● ABOUT THIS TASK: Please set down every record exactly as it appears below.

● INFORMATION SUPPLIED:
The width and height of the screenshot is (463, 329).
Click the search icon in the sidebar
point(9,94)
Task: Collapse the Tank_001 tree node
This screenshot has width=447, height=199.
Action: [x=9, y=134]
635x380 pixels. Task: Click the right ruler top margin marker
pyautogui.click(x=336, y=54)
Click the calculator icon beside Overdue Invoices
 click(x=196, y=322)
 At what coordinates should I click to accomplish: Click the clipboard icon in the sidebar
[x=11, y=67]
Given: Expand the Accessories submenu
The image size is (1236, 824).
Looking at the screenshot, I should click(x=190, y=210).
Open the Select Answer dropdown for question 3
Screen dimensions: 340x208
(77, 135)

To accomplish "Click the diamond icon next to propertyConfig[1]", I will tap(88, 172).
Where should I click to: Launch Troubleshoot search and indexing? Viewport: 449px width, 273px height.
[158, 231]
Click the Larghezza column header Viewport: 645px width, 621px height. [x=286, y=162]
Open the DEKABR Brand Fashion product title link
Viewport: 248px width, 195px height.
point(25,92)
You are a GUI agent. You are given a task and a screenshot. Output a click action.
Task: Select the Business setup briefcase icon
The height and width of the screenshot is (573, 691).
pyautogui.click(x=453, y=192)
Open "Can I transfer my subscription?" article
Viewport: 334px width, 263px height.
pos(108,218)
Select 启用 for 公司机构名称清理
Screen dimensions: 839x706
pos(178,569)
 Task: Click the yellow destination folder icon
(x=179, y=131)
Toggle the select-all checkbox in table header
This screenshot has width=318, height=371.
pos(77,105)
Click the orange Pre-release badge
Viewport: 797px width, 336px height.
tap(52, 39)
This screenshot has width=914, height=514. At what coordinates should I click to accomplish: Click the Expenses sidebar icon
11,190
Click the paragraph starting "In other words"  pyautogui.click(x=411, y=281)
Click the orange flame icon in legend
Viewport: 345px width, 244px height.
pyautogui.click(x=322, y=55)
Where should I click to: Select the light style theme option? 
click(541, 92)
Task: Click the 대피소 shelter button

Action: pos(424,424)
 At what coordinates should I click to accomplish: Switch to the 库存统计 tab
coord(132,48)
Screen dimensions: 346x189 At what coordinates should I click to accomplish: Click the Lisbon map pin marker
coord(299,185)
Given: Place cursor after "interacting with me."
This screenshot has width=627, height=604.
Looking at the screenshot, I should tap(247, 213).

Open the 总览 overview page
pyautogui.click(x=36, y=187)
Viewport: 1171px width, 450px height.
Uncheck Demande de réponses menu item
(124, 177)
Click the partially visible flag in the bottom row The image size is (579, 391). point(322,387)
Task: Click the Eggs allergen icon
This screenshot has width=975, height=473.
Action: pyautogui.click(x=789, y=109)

● YOUR SOLUTION:
The width and height of the screenshot is (463, 329).
Click the search icon in the sidebar
point(9,94)
Task: Collapse the Tank_001 tree node
This screenshot has width=447, height=199.
Action: [x=9, y=134]
635x380 pixels. Task: Click the right ruler top margin marker
pyautogui.click(x=336, y=54)
Click the calculator icon beside Overdue Invoices
 click(x=196, y=322)
 At what coordinates should I click to accomplish: Click the clipboard icon in the sidebar
[x=11, y=67]
Given: Expand the Accessories submenu
The image size is (1236, 824).
Looking at the screenshot, I should click(x=190, y=210).
Open the Select Answer dropdown for question 3
Screen dimensions: 340x208
(77, 135)

To accomplish "Click the diamond icon next to propertyConfig[1]", I will tap(88, 172).
Where should I click to: Launch Troubleshoot search and indexing? Viewport: 449px width, 273px height.
[158, 231]
Click the Larghezza column header Viewport: 645px width, 621px height. [x=286, y=162]
Open the DEKABR Brand Fashion product title link
Viewport: 248px width, 195px height.
point(25,92)
You are a GUI agent. You are given a task and a screenshot. Output a click action.
Task: Select the Business setup briefcase icon
The height and width of the screenshot is (573, 691).
pyautogui.click(x=453, y=192)
Open "Can I transfer my subscription?" article
Viewport: 334px width, 263px height.
pos(108,218)
Select 启用 for 公司机构名称清理
Screen dimensions: 839x706
pos(178,569)
 Task: Click the yellow destination folder icon
(x=179, y=131)
Toggle the select-all checkbox in table header
This screenshot has width=318, height=371.
pos(77,105)
Click the orange Pre-release badge
Viewport: 797px width, 336px height.
tap(52, 39)
This screenshot has width=914, height=514. At what coordinates should I click to accomplish: Click the Expenses sidebar icon
11,190
Click the paragraph starting "In other words"  pyautogui.click(x=411, y=281)
Click the orange flame icon in legend
Viewport: 345px width, 244px height.
pyautogui.click(x=322, y=55)
Where should I click to: Select the light style theme option? 
click(541, 92)
Task: Click the 대피소 shelter button

Action: pos(424,424)
 At what coordinates should I click to accomplish: Switch to the 库存统计 tab
coord(132,48)
Screen dimensions: 346x189 At what coordinates should I click to accomplish: Click the Lisbon map pin marker
coord(299,185)
Given: Place cursor after "interacting with me."
This screenshot has width=627, height=604.
Looking at the screenshot, I should tap(247, 213).

Open the 总览 overview page
pyautogui.click(x=36, y=187)
Viewport: 1171px width, 450px height.
Uncheck Demande de réponses menu item
(124, 177)
Click the partially visible flag in the bottom row The image size is (579, 391). point(322,387)
Task: Click the Eggs allergen icon
This screenshot has width=975, height=473.
Action: pyautogui.click(x=789, y=109)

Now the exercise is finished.